Третий раз кошка мне снилась перед тем, как убили смотрящего за городом. И случилось это тогда, когда мы с ним вдвоем стояли около Колосовского леса, он мне заказал обряд и мы к нему готовились. Кто виноват? Конечно же Марья. За мной тогда полгорода гонялось, отомстить за смерть смотрящего — это по понятиям. Чудом выжила, но при мысли о том времени неизменно вздрагиваю.

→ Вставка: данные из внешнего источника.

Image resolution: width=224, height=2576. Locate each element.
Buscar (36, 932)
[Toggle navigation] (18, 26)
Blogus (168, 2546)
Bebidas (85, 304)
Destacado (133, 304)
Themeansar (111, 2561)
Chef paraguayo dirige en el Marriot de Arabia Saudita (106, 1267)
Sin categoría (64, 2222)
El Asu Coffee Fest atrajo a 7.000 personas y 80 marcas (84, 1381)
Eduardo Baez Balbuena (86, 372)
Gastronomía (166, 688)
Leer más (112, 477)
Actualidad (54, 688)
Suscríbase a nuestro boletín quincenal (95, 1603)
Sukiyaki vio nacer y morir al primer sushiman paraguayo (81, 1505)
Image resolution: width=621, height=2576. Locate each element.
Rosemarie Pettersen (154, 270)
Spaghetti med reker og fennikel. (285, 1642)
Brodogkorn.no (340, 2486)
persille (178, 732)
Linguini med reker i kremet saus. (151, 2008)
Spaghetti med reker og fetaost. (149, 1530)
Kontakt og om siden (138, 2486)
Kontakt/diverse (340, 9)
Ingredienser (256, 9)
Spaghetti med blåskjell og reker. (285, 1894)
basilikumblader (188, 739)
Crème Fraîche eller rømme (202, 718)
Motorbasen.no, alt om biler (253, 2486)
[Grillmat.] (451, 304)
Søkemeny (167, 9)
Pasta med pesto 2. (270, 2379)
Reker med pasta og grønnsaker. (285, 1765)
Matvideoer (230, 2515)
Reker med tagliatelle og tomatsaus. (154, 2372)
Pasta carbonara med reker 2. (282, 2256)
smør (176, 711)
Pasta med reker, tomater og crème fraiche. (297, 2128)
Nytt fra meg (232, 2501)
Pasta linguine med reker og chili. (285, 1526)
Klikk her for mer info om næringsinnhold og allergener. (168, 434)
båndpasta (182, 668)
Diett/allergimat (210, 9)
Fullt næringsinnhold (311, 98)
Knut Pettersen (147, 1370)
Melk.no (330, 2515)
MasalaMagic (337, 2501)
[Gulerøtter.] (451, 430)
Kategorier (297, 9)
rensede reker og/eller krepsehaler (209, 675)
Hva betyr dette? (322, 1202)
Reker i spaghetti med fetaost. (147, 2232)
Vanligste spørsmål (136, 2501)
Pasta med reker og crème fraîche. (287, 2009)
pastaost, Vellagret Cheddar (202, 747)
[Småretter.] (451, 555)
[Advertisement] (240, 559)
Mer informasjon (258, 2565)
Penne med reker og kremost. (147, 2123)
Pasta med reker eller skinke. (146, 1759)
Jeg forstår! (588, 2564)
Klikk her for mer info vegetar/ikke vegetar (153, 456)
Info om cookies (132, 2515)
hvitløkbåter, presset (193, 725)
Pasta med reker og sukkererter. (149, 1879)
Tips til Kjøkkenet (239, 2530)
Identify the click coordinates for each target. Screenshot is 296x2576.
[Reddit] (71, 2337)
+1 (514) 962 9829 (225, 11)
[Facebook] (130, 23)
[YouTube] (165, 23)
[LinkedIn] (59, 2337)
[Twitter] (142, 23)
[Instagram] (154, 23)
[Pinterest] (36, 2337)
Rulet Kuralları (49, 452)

Единственный способ избежать беды — это убить кошку во сне. Но Дэн уже проснулся, да и по своему опыту помню, что вспоминаешь об этом способе только открыв глаза.
На кухне я принялась готовить завтрак для любимого. Кофе я заговаривала от лютой беды, тосты — от нещадных врагов.
— Господи, сохрани и спаси его, — беспрестанно шептала я.
«Перестань истерить!», — поморщился внутренний голос, и я очнулась. Действительно. Смерть ему не грозит, смерть по-другому является. Кошка только принесет беду, а это можно пережить. Разорится? Не страшно, я отлично зарабатываю. Заболеет? Я ведьма, вылечу. Главное — мы вместе. Мы выстоим и все переживем — вместе.
Дэн вверху уже вовсю плескался под душем, а я переписывала молитву Ангелу—Хранителю на обычный листок в клеточку и пыталась убрать из сердца панику. И злость. Если бы он смог изменить свое отношение к магии, кошки бы ему сейчас не снились. Я бы закутала его заранее в толстый-толстый кокон охранки, и все было бы хорошо. Но Дэн не одобряет моей профессии, и это единственный камень преткновения в наших отношениях. Сначала мы ругались, он пробовал меня убедить, что мне больше не надо зарабатывать на жизнь, что я могу бросить свое шарлатанство. Да, так и сказал — «шарлатанство», смертельно меня обидев. И тогда я ледяным тоном объяснила ему, что содержанку ищет пусть в другом месте, а я уже одиннадцать лет как ведьма, и это уже не исправить. Или принимает меня такой как есть — или пошел к черту. Все равно из меня домашней клуши не получится.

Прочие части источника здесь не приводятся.